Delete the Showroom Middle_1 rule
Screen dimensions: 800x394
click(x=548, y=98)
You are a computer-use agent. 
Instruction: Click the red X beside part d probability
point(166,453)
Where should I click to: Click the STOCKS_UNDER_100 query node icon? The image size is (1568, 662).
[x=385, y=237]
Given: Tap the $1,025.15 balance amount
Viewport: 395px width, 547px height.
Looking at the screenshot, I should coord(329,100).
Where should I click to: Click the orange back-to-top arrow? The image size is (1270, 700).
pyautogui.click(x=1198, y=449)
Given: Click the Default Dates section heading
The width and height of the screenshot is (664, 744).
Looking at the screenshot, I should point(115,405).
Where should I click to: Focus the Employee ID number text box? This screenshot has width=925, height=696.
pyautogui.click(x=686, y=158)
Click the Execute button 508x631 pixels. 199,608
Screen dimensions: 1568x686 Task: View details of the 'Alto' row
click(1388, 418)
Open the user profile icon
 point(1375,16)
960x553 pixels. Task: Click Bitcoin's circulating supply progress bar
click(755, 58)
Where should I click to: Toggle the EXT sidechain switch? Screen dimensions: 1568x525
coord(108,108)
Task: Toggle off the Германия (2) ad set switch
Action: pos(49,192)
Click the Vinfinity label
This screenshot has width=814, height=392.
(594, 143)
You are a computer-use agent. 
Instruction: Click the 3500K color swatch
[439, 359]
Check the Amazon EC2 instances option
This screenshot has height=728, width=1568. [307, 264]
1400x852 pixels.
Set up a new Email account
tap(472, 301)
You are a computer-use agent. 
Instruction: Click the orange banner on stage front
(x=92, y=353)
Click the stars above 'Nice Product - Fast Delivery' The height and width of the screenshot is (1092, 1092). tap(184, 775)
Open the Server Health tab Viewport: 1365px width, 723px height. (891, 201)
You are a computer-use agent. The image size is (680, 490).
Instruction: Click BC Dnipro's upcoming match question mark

________________

(WHAT THE EXERCISE ASKS) From the entries above, extract each line containing "Given".

(REPLY TO THE TASK)
Given: Tap the $1,025.15 balance amount
Given: Click the Default Dates section heading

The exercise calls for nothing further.